Subió al nivel 14 con más cautela de la que ya tenía por habitual. Lo conocía bien (había subido allí a trabajar todos los días durante muchos años), pero justamente por eso el volver ahora que lo buscaba la policía le daba mala espina. Sin embargo, cuando se encontró frente al edificio de la oficina de patentes, al que no había vuelto desde que le dispararon, se sintió como si hubiera vuelto a casa.

—No debería haberme metido donde no me llamaban —gruñó para sí—. Si me hubiera quedado tranquilo en casita, todo esto ahora sería problema de otro.

Por supuesto, también estaba la posibilidad de que, si él se hubiera quedado en casita, todo esto fuese en aquel momento problema de nadie, y tarde o temprano la ciudad tuviese que enfrentarse a una catástrofe que probablemente le afectaría a él también. Pero Godorik no estaba como para considerar eso una ventaja de su situación.

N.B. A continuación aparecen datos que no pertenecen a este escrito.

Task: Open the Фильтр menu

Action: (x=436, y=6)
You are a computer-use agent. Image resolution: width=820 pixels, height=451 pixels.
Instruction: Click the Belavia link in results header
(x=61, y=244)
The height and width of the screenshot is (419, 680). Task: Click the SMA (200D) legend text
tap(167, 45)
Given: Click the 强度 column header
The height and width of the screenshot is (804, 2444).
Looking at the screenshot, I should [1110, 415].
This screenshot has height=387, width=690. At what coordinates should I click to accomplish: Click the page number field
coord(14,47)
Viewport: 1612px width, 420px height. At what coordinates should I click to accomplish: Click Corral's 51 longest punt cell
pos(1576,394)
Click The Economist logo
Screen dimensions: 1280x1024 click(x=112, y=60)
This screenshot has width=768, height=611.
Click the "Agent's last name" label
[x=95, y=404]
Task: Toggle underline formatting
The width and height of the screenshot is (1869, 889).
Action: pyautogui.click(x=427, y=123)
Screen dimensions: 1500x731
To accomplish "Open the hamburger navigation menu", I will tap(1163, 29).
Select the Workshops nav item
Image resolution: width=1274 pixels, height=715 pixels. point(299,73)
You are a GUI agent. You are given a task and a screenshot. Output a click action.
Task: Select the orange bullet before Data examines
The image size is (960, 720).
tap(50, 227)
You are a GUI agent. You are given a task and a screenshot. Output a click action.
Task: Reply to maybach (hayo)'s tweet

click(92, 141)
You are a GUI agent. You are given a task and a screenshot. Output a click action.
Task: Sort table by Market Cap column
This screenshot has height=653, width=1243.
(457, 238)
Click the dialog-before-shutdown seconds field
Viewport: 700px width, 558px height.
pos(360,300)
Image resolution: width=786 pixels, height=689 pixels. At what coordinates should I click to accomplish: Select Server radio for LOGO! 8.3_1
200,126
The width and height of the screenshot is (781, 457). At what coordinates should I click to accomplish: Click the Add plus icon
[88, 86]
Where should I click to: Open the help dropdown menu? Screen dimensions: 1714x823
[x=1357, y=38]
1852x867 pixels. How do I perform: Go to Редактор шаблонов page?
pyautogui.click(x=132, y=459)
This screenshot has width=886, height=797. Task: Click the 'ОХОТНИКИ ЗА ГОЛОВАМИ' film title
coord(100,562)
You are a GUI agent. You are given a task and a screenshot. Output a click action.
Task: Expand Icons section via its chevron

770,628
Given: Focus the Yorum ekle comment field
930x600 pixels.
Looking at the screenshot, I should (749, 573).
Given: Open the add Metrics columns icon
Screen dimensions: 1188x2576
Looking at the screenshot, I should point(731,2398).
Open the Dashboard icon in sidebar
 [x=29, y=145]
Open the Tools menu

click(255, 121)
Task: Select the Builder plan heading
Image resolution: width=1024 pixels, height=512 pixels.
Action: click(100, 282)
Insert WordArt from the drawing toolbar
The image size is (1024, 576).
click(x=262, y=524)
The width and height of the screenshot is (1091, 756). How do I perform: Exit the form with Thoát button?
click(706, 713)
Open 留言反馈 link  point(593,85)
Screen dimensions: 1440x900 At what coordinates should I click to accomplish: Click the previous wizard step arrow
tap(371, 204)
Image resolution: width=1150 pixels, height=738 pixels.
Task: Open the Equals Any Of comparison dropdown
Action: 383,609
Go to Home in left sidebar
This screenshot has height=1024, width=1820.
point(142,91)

Entró al edificio por la puerta trasera del tercer piso, que comúnmente alguien se «olvidaba» de cerrar con llave, y que los empleados usaban para volver a la oficina durante las horas de cierre oficial sin tener que esgrimir una identificación frente al lector de la entrada principal. (Al fin y al cabo, el que la Computadora se tomase la molestia de registrarlo todo estaba muy bien y reforzaba la seguridad de la ciudad, pero ¿quién quería tener posiblemente que explicarle a la Computadora que se había dejado la chaqueta dentro?, ¿o que se había olvidado de apagar tal y cual máquina que llevaban horas consumiendo luz y haciendo desbarajustes con los archivos? Aunque, después de su experiencia en el nivel 25, Godorik estaba cada vez menos seguro de que la Computadora prestase alguna atención a esa clase de cosas.)